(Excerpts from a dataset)
● ● ● ● ●

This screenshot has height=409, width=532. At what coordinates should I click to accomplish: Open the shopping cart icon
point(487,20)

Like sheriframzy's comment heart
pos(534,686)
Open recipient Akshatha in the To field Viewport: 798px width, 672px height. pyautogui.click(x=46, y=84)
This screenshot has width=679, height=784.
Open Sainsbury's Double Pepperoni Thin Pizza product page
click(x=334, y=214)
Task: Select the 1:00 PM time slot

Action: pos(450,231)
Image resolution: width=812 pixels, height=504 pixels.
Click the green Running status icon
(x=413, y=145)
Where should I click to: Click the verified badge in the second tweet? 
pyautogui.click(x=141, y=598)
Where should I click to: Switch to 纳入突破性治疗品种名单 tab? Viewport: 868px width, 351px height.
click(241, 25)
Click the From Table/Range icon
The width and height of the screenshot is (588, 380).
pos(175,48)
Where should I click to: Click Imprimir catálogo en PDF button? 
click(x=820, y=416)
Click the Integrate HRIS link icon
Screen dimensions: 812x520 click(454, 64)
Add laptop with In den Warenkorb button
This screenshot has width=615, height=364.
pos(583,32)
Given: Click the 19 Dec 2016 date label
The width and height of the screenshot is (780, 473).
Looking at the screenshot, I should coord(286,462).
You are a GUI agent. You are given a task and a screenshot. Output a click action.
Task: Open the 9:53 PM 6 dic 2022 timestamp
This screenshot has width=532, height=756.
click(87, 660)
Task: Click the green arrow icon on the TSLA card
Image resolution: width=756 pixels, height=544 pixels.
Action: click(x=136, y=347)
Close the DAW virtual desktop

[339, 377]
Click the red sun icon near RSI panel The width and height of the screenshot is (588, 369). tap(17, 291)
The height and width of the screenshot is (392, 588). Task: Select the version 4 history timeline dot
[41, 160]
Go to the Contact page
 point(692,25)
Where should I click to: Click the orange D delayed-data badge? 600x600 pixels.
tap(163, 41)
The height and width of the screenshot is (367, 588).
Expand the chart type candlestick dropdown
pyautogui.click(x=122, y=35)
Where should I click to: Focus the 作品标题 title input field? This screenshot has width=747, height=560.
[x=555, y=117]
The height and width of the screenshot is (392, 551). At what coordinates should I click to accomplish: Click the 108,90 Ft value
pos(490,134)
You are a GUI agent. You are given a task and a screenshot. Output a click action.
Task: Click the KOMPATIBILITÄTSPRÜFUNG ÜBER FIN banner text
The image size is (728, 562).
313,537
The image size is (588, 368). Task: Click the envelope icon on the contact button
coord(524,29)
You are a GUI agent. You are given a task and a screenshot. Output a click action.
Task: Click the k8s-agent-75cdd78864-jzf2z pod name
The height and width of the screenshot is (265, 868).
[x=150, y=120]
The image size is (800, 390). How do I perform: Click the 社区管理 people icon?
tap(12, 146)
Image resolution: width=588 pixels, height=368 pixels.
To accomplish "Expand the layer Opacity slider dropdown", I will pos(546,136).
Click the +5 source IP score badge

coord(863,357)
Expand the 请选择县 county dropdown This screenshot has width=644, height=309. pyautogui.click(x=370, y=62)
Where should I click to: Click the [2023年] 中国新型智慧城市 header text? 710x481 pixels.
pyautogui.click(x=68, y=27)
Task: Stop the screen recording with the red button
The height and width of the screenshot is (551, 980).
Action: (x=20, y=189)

● ● ● ● ●

# Brief
Wherever a line above includes the string "with", count it; give only the final tally.

# Reply to the task
2